Die Erleichterungen sollen nicht an Gäste weitergegeben werden, damit letztlich Wirte profitieren. Wenn die Mehrwertsteuer auf alkoholfreie Getränke sinkt, aber die Preise in den Speisekarten dieselben bleiben, erspart sich die Branche ganze 200 Millionen Euro, rechnet die Regierung vor.

Ob die Regierung jetzt auf Steuerentlastungen setze, weil sich Härtefallfonds und Hilfsfonds als zu langsam und bürokratisch erwiesen haben, wollte eine Journalistin bei der Präsentation des Wirte-Pakets von Bundeskanzler Sebastian Kurz (ÖVP) wissen. Dieser erwiderte: "Entlastungen bringen nichts, wenn Betriebe mangels Liquidität zusperren müssen."

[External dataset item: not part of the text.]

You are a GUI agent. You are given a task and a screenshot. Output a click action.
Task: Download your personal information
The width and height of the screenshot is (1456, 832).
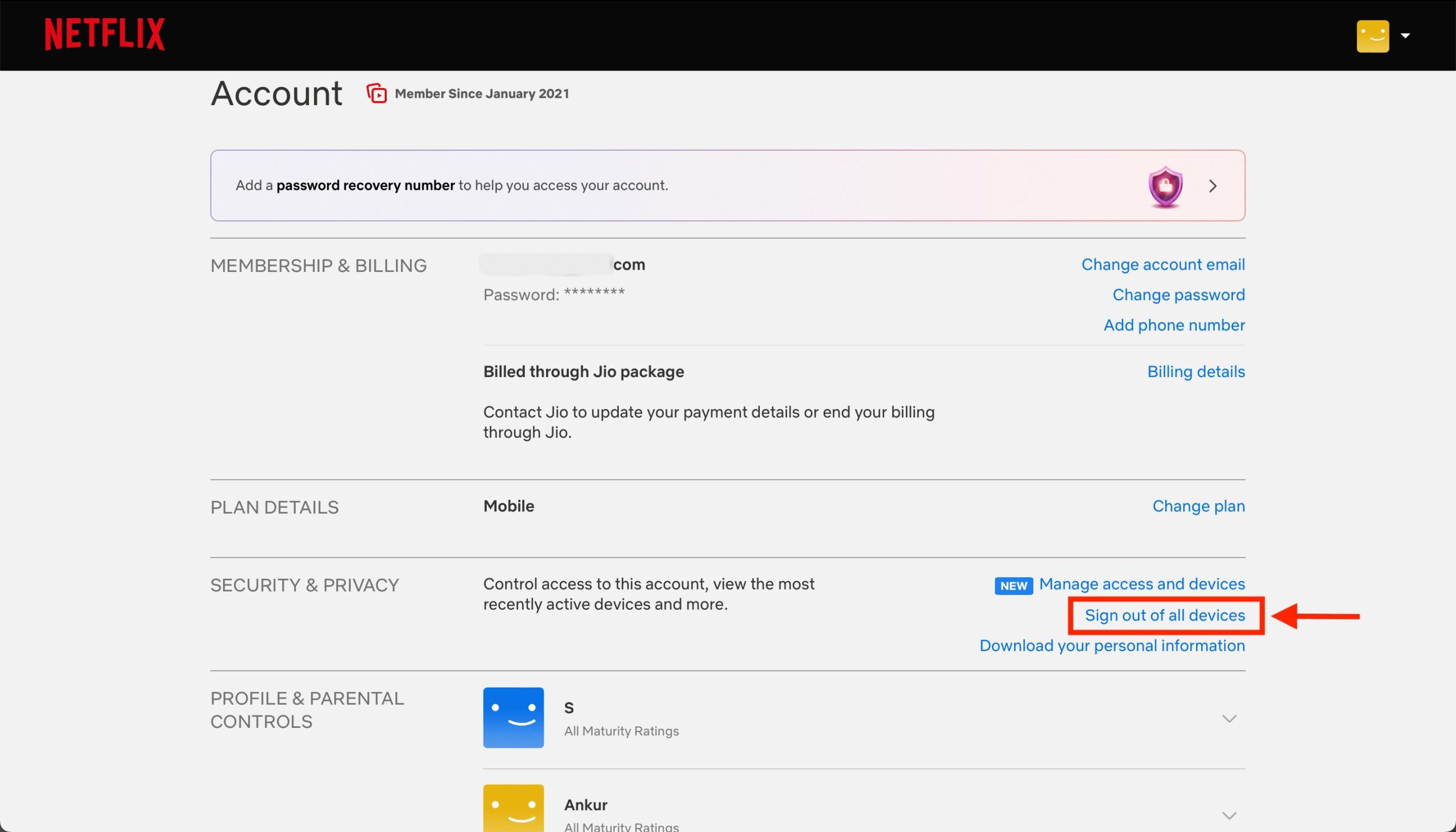pos(1111,645)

Wirtschaftskammer freut sich

Bei der Wirtschaftskammer (WKO) frohlockt man jedenfalls. Mario Pulker, Obmann der niederösterreichischen WKO-Sparte Tourismus und Freizeitwirtschaft, ortete im Maßnahmenpaket langjährige Forderungen der Kammer. Vor allem die Pauschalierungsgrenze sei ein Erfolg. Denn die bleibt. Damit würden sich viele Unternehmen den Steuerberater sparen und die Gewinne erhöhen, so Pulker.

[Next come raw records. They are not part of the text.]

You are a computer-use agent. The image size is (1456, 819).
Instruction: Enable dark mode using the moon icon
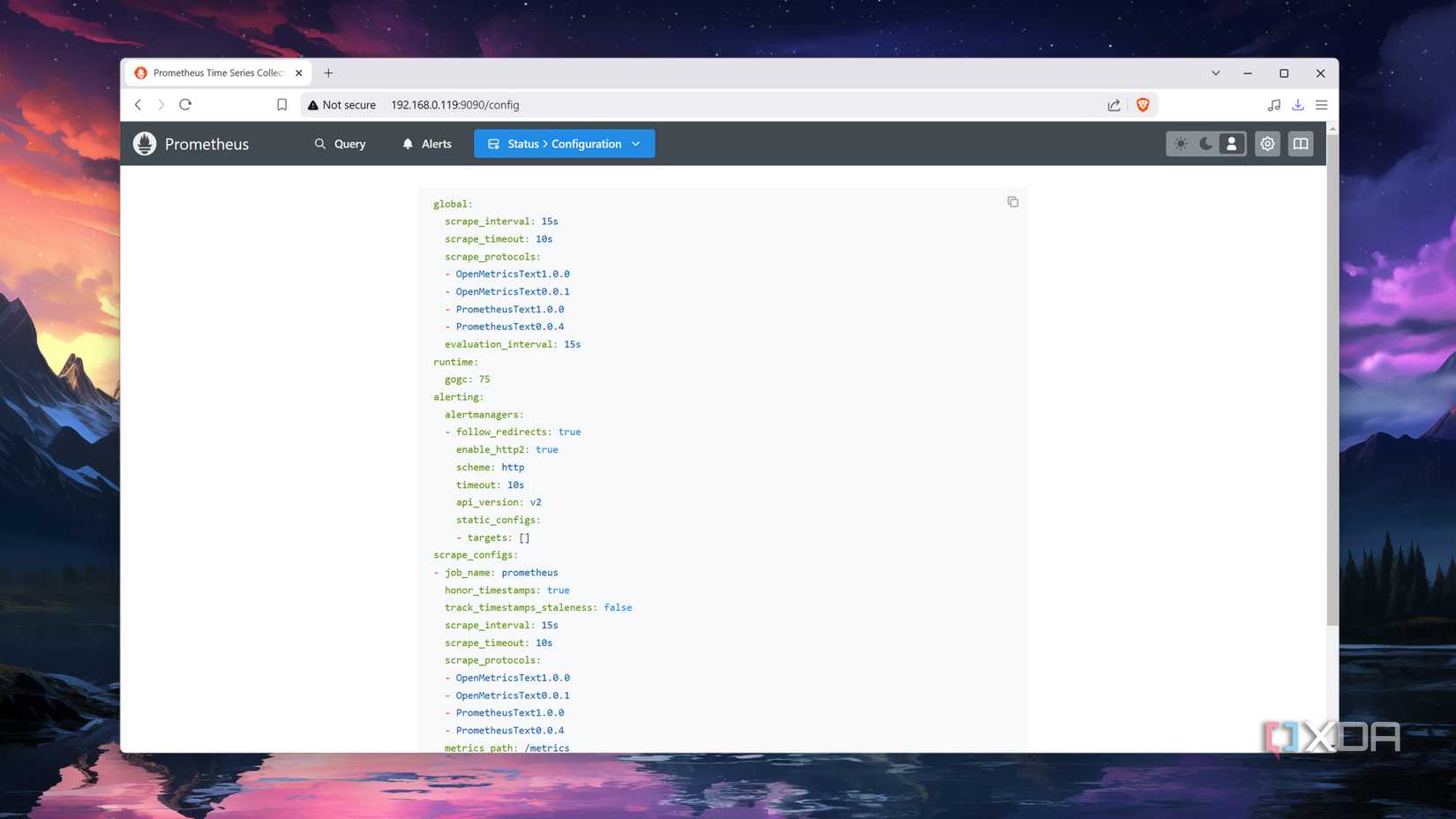[1205, 143]
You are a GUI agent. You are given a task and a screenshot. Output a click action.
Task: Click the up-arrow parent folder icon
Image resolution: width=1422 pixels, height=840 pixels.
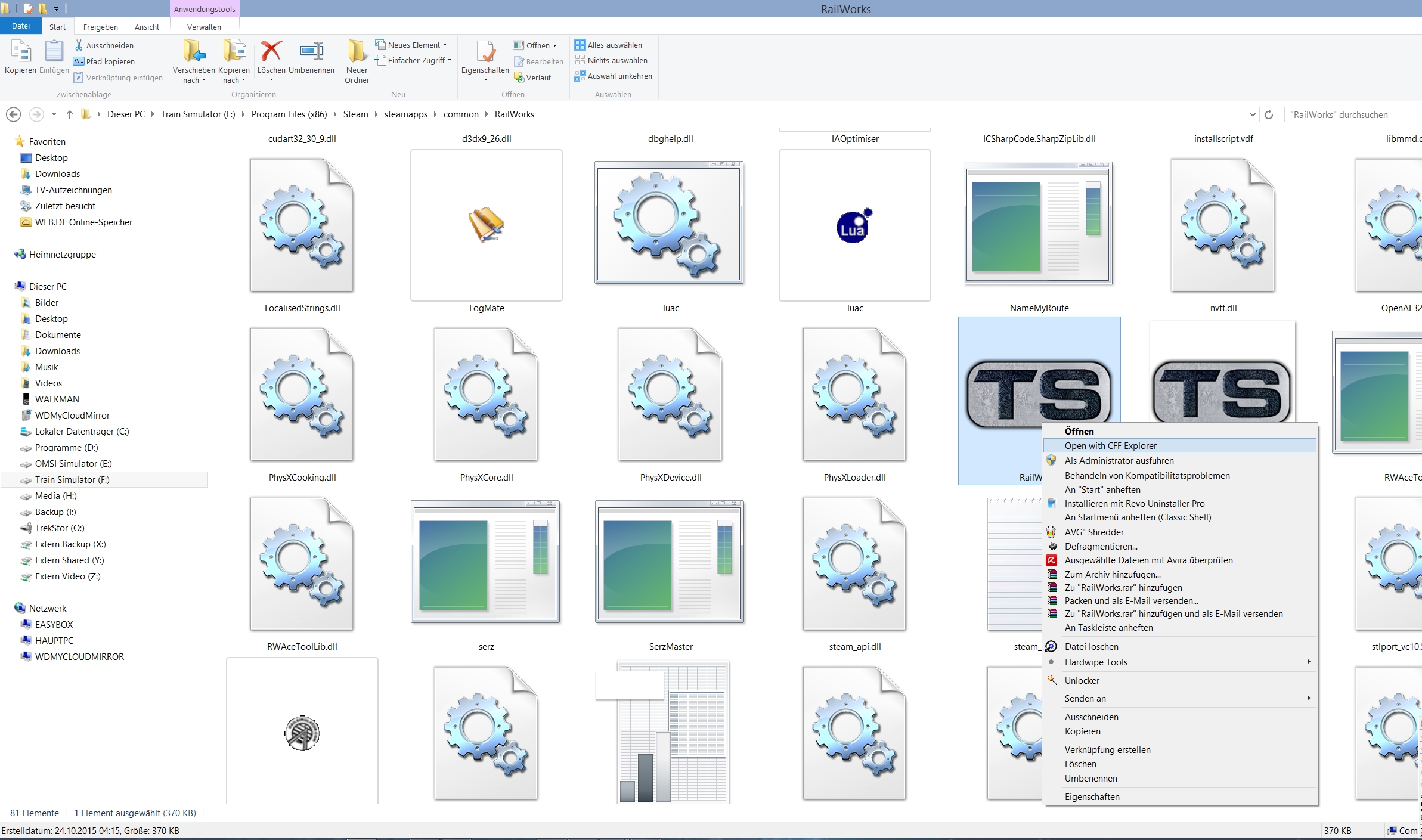coord(70,114)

Aber es gibt auch kritische Stimmen. Thomas Altendorfer, der neben dem Restaurant Herberstein in Linz auch zahlreiche weitere Betriebe in Österreich führt, bezeichnet das Wirte-Paket als "Tropfen auf den heißen Stein". Es sei erfreulich, dass die Regierung eine halbe Milliarde für die Branche vorsieht, gerade die Senkung der Mehrwertsteuer auf alkoholfreie Getränke komme aber den Betrieben zugute, die die Unterstützung am wenigsten Brauchen – zum Beispiel Fastfoodketten, die fast ausschließlich nicht alkoholische Getränke verkaufen. Herkömmliche Gasthäuser würden ihren Umsatz eher mit Bier und anderen alkoholischen Getränken machen.

"Nette Idee"

Sachbuchautor und Ex-Gastronom Stefan Gergely sieht in der Senkung der Mehrwertsteuer auf alkoholfreie Getränke eine nette Idee. Aber der Löwenanteil würde auf Leitungswasser entfallen. Gergelys Bedenken, dass eine Senkung der Steuer für die Gastronomie aber nicht für den Handel gleichheitswidrig sei, widerspricht das Finanzministerium. Nach dessen Ansicht ist eine unterschiedliche Bemessung möglich, heißt es auf Anfrage.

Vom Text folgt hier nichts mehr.